What is required:
Could you reproduce the rows below, starting with the very first and ending with the line that contains "Looking at the screenshot, I should (502, 156).", with that line included?

------------------------------------------------------------------------

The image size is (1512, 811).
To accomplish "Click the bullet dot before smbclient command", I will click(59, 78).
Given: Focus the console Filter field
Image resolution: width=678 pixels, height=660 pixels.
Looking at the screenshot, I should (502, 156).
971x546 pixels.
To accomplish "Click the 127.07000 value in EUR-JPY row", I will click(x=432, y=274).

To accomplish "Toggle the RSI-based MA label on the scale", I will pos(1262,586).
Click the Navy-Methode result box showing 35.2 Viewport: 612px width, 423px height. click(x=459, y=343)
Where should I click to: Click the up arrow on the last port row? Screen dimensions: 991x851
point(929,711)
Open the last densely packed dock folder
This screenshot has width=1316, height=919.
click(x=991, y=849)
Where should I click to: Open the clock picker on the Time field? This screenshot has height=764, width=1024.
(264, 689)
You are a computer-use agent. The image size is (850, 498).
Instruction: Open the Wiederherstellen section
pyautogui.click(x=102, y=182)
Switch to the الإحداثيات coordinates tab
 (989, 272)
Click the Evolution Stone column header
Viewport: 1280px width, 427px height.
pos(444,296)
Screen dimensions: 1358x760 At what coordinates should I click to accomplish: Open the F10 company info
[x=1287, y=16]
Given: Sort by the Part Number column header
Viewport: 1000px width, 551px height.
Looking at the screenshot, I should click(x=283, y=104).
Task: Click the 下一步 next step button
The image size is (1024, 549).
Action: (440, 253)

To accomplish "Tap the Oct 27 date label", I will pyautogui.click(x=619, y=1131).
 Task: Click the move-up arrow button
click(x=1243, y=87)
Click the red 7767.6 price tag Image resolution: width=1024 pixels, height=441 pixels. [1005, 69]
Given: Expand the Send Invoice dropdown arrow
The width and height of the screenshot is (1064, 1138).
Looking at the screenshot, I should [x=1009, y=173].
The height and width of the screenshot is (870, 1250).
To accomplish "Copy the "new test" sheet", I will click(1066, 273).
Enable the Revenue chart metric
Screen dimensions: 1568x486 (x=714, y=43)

------------------------------------------------------------------------

Response to this task:
The image size is (1512, 811).
To accomplish "Click the bullet dot before smbclient command", I will click(59, 78).
Given: Focus the console Filter field
Image resolution: width=678 pixels, height=660 pixels.
Looking at the screenshot, I should (502, 156).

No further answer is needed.